→ DIRECTIONS
From the line that contains "How do I perform: Click" to the last line of the data below, transcribe every line exactly. Do not include the pictures.

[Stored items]
--
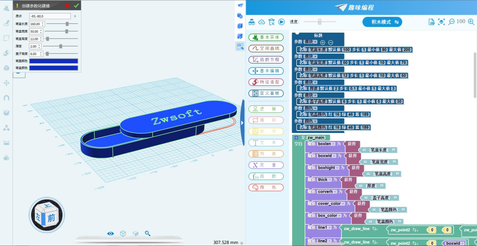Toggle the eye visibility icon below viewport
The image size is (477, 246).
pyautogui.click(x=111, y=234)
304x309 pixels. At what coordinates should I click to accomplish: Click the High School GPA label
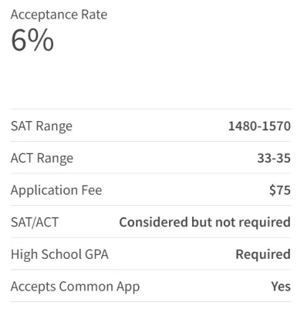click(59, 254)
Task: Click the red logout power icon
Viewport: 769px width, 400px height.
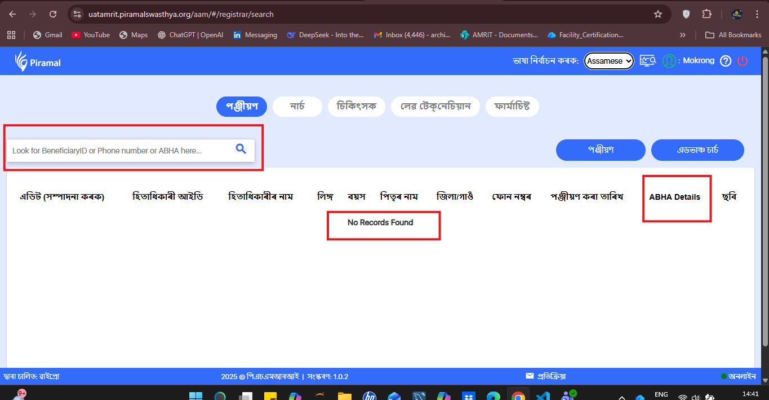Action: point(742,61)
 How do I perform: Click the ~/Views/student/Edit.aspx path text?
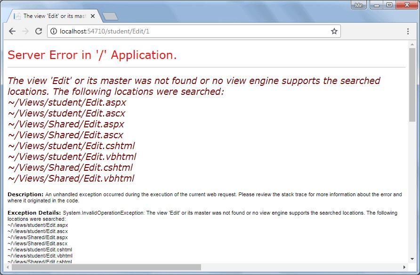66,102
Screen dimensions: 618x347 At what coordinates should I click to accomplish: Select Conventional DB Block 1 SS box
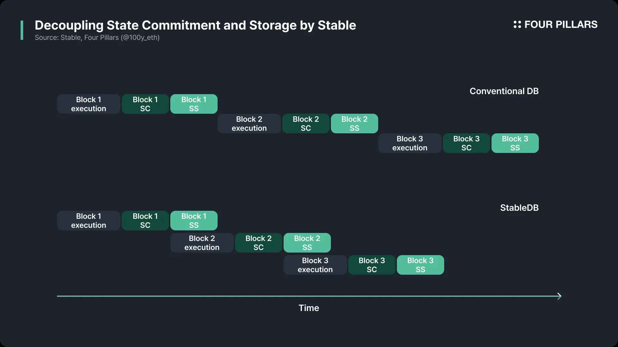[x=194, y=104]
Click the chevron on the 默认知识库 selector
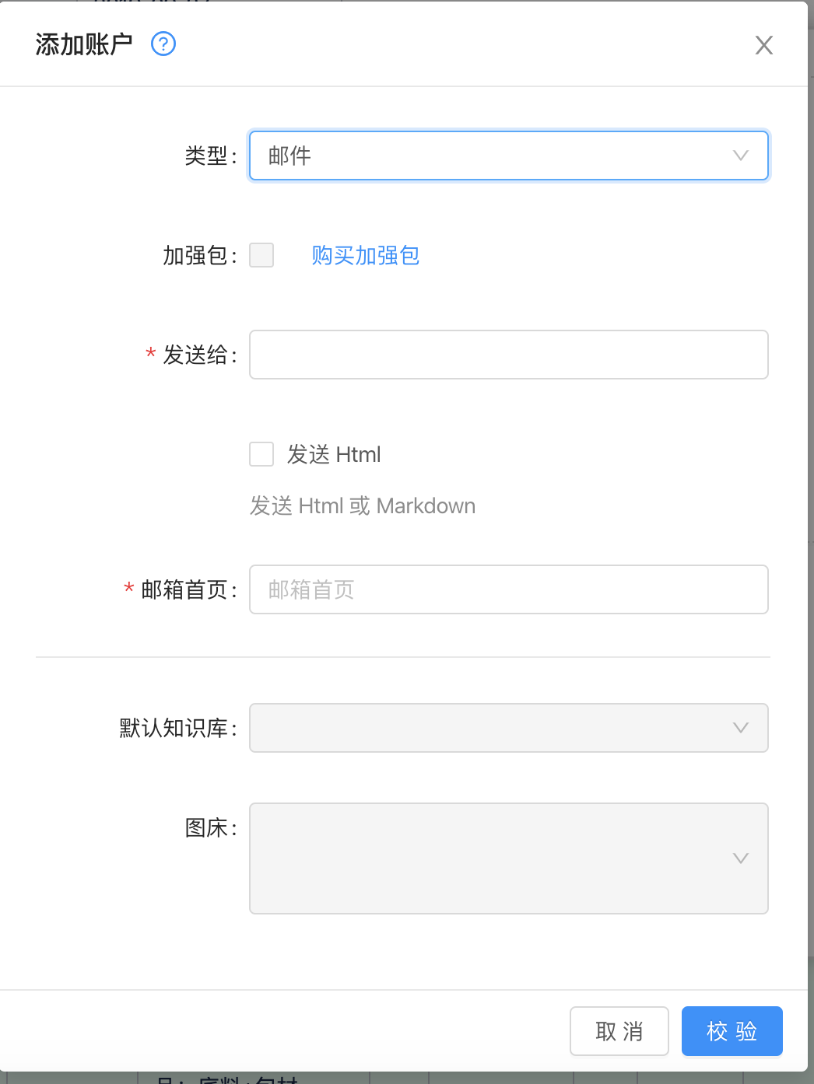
--
→ RESULT OF THE TASK
 How do I perform: Click the ~/Views/student/Edit.aspx path text?
66,102
Screen dimensions: 618x347 At what coordinates should I click to accomplish: Select Conventional DB Block 1 SS box
[x=194, y=104]
Click the chevron on the 默认知识库 selector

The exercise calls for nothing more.